Las bolsas de valores estuvieron bajo presión el jueves, mientras que los precios del petróleo continuaron su aumento debido a las preocupaciones por las interrupciones en el suministro, en un contexto de persistencia de la guerra en Irán.
El Promedio Industrial Dow Jones cayó 739.42 puntos, o un 1.56%, cerrando en 46,677.85. El S&P 500 perdió un 1.52% y cerró en 6,672.62, mientras que el Nasdaq Composite cedió un 1.78% para terminar en 22,311.98. Los tres índices registraron mínimos de cierre para 2026, y el Dow Jones de 30 acciones cerró la sesión por debajo del umbral de 47,000 por primera vez este año.
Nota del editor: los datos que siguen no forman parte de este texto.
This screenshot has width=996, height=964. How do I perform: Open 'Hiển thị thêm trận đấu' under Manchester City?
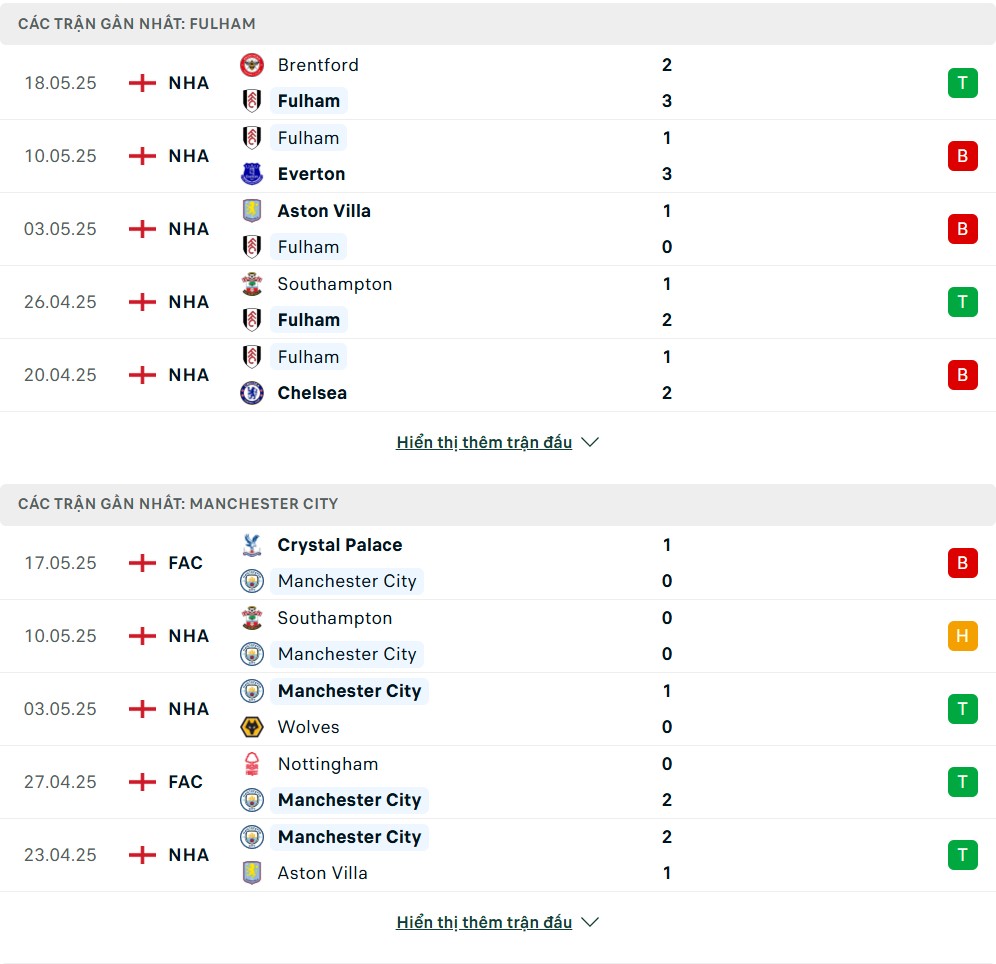pos(484,922)
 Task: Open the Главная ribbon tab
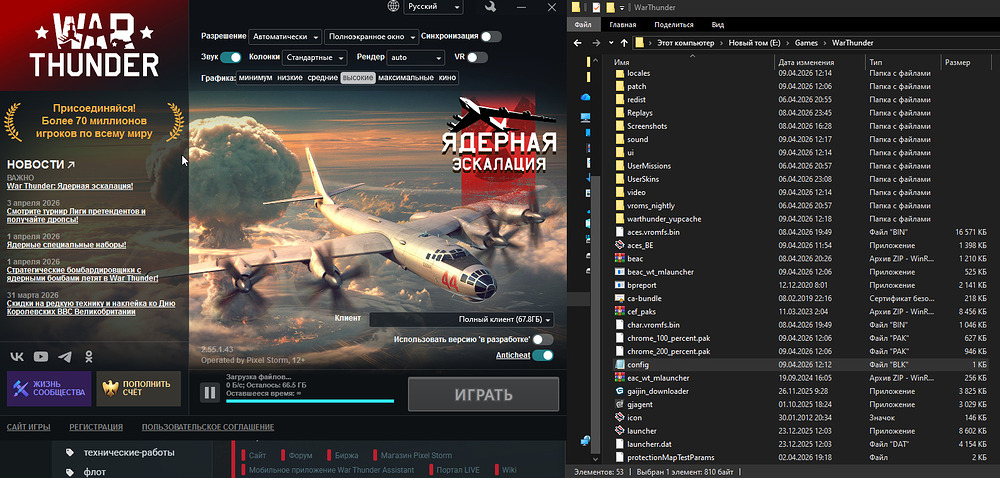tap(622, 23)
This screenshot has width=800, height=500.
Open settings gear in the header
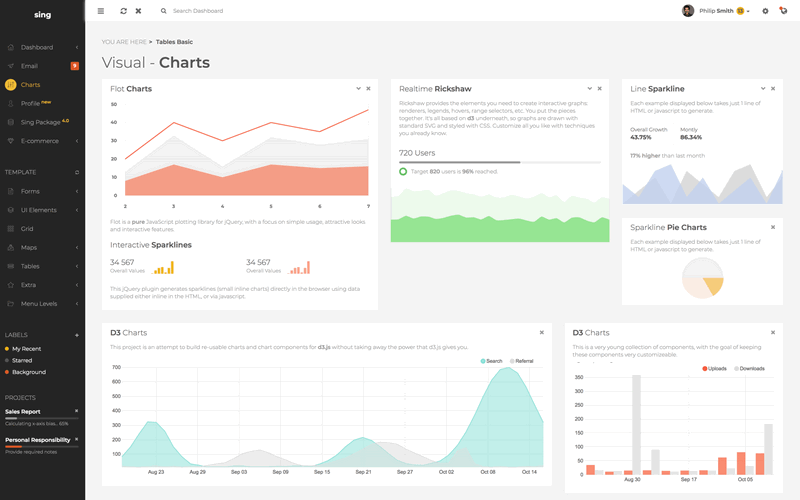(x=765, y=11)
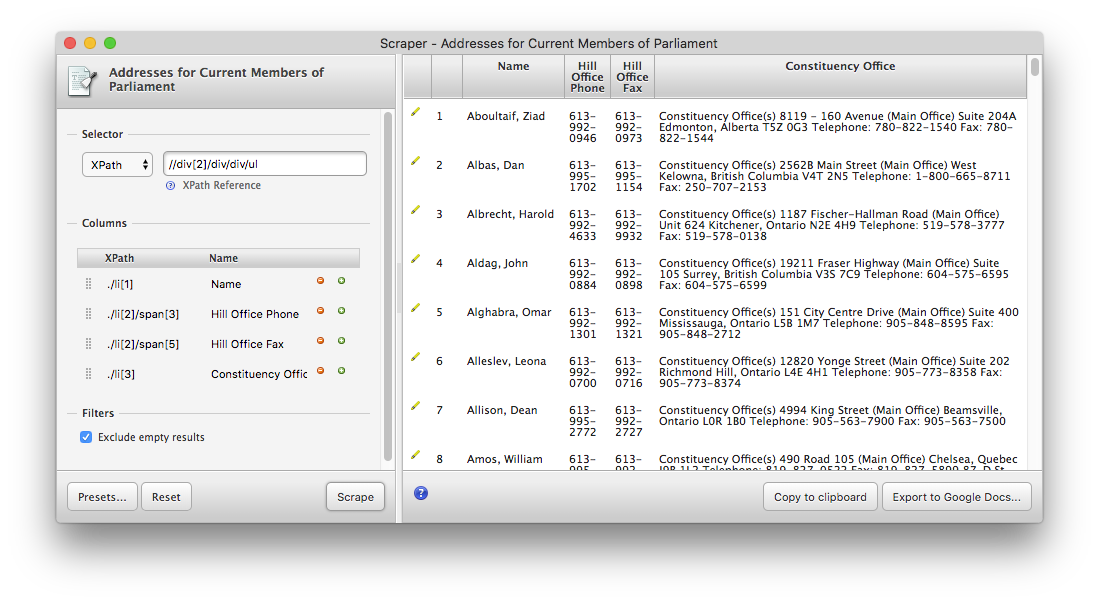The width and height of the screenshot is (1099, 603).
Task: Click green plus icon next to Constituency Office
Action: (341, 370)
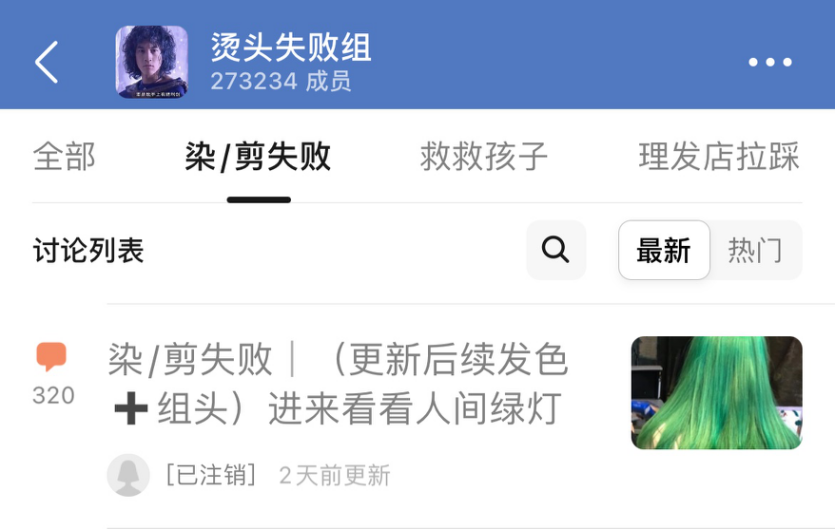835x529 pixels.
Task: Tap the group avatar picture
Action: [x=152, y=62]
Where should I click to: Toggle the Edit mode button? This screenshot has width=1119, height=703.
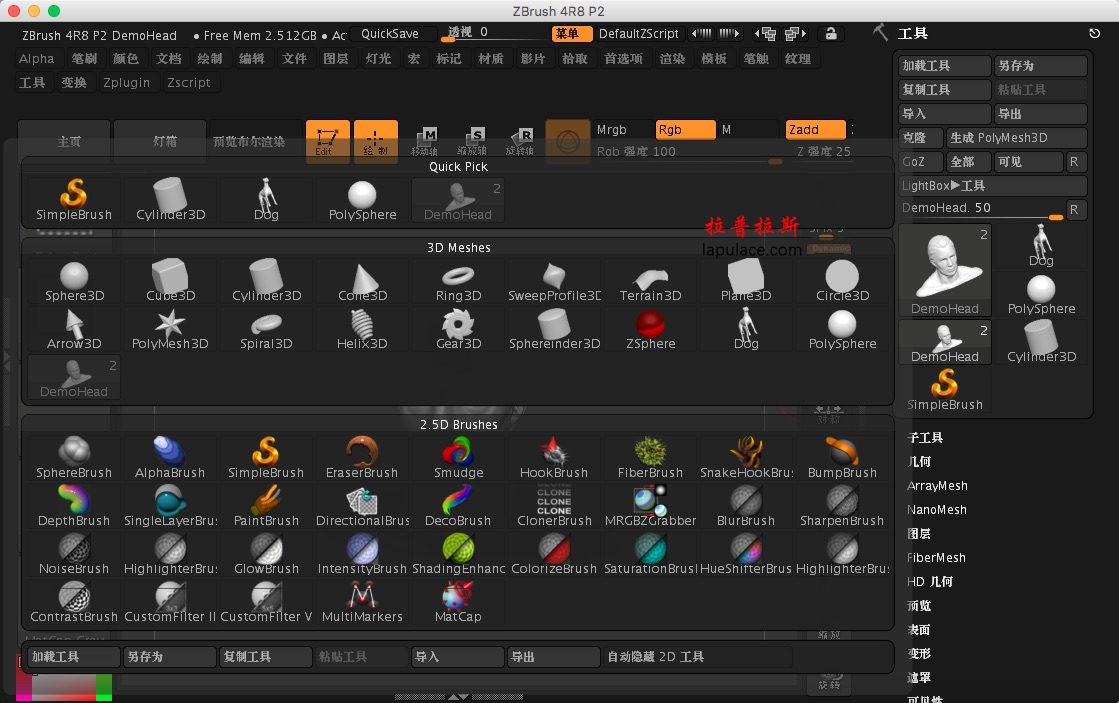[x=327, y=141]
Los precios del crudo continuaron su ascenso después de que el nuevo líder supremo de Irán, Mojtaba Khamenei, nombrado el 9 de marzo, declarara que el Estrecho de Ormuz debería permanecer cerrado como una “herramienta para presionar al enemigo“. Los futuros de West Texas Intermediate subieron un 9.72% y cerraron en $95.73 por barril. Los futuros de Brent crude aumentaron un 9.22% y cerraron en $100.46 por barril, su primera cotización por encima de los $100 desde agosto de 2022.
El Secretario de Energía, Chris Wright, declaró a CNBC el jueves que la Marina de los Estados Unidos “no está preparada” para escoltar buques petroleros a través del Estrecho, aunque anticipó que podría estarlo a finales de mes. El tráfico en la zona se ha prácticamente detenido debido a la escalada del conflicto en Oriente Medio.
Durante la noche, tres buques extranjeros adicionales fueron alcanzados en el Golfo Pérsico, según informaron las autoridades. Esto se suma a los tres barcos separados, incluido uno en el Estrecho, que habían sido atacados el miércoles.
Las fuerzas estadounidenses hundieron el martes 16 buques iraníes de colocación de minas cerca del Estrecho. La compañía de seguros Chubb fue anunciada como el principal suscriptor de un programa liderado por el gobierno de los Estados Unidos para proporcionar seguros a los buques que intenten atravesar la clave vía marítima.
“La estrategia de Irán de sembrar el caos económico en el Golfo está funcionando, ya que los petroleros son atacados y el Estrecho de Ormuz permanece cerrado, impulsando a Brent hacia los $100”, señaló Adam Crisafulli de Vital Knowledge. “Estados Unidos e Israel tienen dominio militar y los programas de misiles y nucleares de Irán pueden estar degradados, pero el gobierno de línea dura de Teherán está firmemente arraigado, y su plan ahora parece ser aprovechar el petróleo para presionar a Trump hacia una salida negociada.”
Para ayudar a aliviar los costos de la energía, Wright dijo el miércoles que Estados Unidos liberará 172 millones de barriles de petróleo de la Reserva Estratégica de Petróleo. La entrega del combustible tomará aproximadamente 120 días.
La Agencia Internacional de Energía también acordó el miércoles una liberación coordinada de 400 millones de barriles de petróleo en un esfuerzo por combatir la interrupción del suministro causada por la guerra. Sin embargo, los precios del petróleo se mantuvieron más altos en la sesión anterior, debido a la preocupación de que el conflicto pueda prolongarse.
El presidente Donald Trump declaró a principios de esta semana que la guerra terminará “muy pronto“, lo que provocó una tregua en el aumento de los precios del petróleo después de que superaran los $100 por barril.
“Si los costos de la energía y los precios de la gasolina se mantienen en los niveles actuales o aumentan debido a los acontecimientos en Oriente Medio, podría afectar la confianza del consumidor y poner de relieve los problemas de asequibilidad a medida que nos acercamos a las elecciones de medio mandato”, dijo Anthony Saglimbene, estratega jefe de mercado de Ameriprise.
“Dicho esto, la situación financiera general de los consumidores sigue siendo sólida, las condiciones de ingresos y empleo son actualmente buenas y la inflación continúa disminuyendo en sectores importantes, como la vivienda”, continuó. “Con el tiempo, si la inflación continúa disminuyendo (fuera de los impactos energéticos temporales) y los mercados y la economía se mantienen firmes, la actitud de los estadounidenses sobre su capacidad para pagar la vida cotidiana podría mejorar”.
A pesar del conflicto en curso, el retroceso del S&P 500 ha sido relativamente moderado, con el índice de referencia apenas un 4% por debajo de su máximo alcanzado en enero.
Ocho de los 11 sectores del S&P 500 fueron negativos el jueves, con los sectores bancario y tecnológico a la baja. Morgan Stanley lideró la caída del sector financiero después de limitar las retiradas de fondos de crédito privado. Las acciones de energía, incluidas Chevron y Exxon Mobil, fueron de las pocas que se mantuvieron en verde.